- WHAT TO DO: Extract every line of the items below verbatim, without changing a single character.

..........

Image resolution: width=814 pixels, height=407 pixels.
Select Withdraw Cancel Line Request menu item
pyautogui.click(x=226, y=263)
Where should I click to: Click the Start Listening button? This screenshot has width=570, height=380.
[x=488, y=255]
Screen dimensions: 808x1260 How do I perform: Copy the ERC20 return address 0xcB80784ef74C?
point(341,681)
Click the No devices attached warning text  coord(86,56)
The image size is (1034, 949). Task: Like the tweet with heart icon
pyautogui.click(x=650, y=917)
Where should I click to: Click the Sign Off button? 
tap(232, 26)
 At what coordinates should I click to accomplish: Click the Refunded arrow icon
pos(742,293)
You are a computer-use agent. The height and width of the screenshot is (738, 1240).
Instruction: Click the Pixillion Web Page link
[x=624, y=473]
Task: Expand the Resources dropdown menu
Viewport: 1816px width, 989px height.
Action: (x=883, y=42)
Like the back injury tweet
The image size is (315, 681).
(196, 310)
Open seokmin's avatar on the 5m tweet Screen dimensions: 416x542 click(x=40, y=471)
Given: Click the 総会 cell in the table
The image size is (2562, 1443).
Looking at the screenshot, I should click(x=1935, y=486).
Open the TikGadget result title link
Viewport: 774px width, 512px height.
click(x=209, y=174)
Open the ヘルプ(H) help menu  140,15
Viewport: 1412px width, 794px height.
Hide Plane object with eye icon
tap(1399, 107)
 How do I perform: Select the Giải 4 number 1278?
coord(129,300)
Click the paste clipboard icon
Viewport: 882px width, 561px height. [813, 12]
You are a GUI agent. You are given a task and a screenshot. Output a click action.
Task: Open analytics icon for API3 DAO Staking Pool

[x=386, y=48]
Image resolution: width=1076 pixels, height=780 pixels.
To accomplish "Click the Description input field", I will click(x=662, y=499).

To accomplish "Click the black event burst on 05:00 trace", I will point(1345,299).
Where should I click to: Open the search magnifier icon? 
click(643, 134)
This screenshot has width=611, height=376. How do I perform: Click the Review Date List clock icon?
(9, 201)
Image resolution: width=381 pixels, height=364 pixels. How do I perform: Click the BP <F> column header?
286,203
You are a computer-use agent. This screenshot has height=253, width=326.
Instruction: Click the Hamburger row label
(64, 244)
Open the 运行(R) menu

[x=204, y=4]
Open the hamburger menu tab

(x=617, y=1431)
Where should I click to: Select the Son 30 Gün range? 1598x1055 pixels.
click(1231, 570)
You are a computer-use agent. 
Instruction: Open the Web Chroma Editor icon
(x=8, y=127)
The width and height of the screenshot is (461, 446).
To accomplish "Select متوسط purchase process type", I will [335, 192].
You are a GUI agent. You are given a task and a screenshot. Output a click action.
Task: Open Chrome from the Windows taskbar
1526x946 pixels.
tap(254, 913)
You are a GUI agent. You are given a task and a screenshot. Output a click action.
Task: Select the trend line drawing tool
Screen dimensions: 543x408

..........

- WRITTEN RESPONSE:
Image resolution: width=814 pixels, height=407 pixels.
Select Withdraw Cancel Line Request menu item
pyautogui.click(x=226, y=263)
Where should I click to: Click the Start Listening button? This screenshot has width=570, height=380.
[x=488, y=255]
Screen dimensions: 808x1260 How do I perform: Copy the ERC20 return address 0xcB80784ef74C?
point(341,681)
Click the No devices attached warning text  coord(86,56)
The image size is (1034, 949). Task: Like the tweet with heart icon
pyautogui.click(x=650, y=917)
Where should I click to: Click the Sign Off button? 
tap(232, 26)
 At what coordinates should I click to accomplish: Click the Refunded arrow icon
pos(742,293)
You are a computer-use agent. The height and width of the screenshot is (738, 1240).
Instruction: Click the Pixillion Web Page link
[x=624, y=473]
Task: Expand the Resources dropdown menu
Viewport: 1816px width, 989px height.
Action: (x=883, y=42)
Like the back injury tweet
The image size is (315, 681).
(196, 310)
Open seokmin's avatar on the 5m tweet Screen dimensions: 416x542 click(x=40, y=471)
Given: Click the 総会 cell in the table
The image size is (2562, 1443).
Looking at the screenshot, I should click(x=1935, y=486).
Open the TikGadget result title link
Viewport: 774px width, 512px height.
click(x=209, y=174)
Open the ヘルプ(H) help menu  140,15
Viewport: 1412px width, 794px height.
Hide Plane object with eye icon
tap(1399, 107)
 How do I perform: Select the Giải 4 number 1278?
coord(129,300)
Click the paste clipboard icon
Viewport: 882px width, 561px height. [813, 12]
You are a GUI agent. You are given a task and a screenshot. Output a click action.
Task: Open analytics icon for API3 DAO Staking Pool

[x=386, y=48]
Image resolution: width=1076 pixels, height=780 pixels.
To accomplish "Click the Description input field", I will click(x=662, y=499).

To accomplish "Click the black event burst on 05:00 trace", I will point(1345,299).
Where should I click to: Open the search magnifier icon? 
click(643, 134)
This screenshot has width=611, height=376. How do I perform: Click the Review Date List clock icon?
(9, 201)
Image resolution: width=381 pixels, height=364 pixels. How do I perform: Click the BP <F> column header?
286,203
You are a computer-use agent. This screenshot has height=253, width=326.
Instruction: Click the Hamburger row label
(64, 244)
Open the 运行(R) menu

[x=204, y=4]
Open the hamburger menu tab

(x=617, y=1431)
Where should I click to: Select the Son 30 Gün range? 1598x1055 pixels.
click(1231, 570)
You are a computer-use agent. 
Instruction: Open the Web Chroma Editor icon
(x=8, y=127)
The width and height of the screenshot is (461, 446).
To accomplish "Select متوسط purchase process type", I will [335, 192].
You are a GUI agent. You are given a task and a screenshot. Output a click action.
Task: Open Chrome from the Windows taskbar
1526x946 pixels.
tap(254, 913)
You are a GUI agent. You are given a task and a screenshot. Output a click action.
Task: Select the trend line drawing tool
Screen dimensions: 543x408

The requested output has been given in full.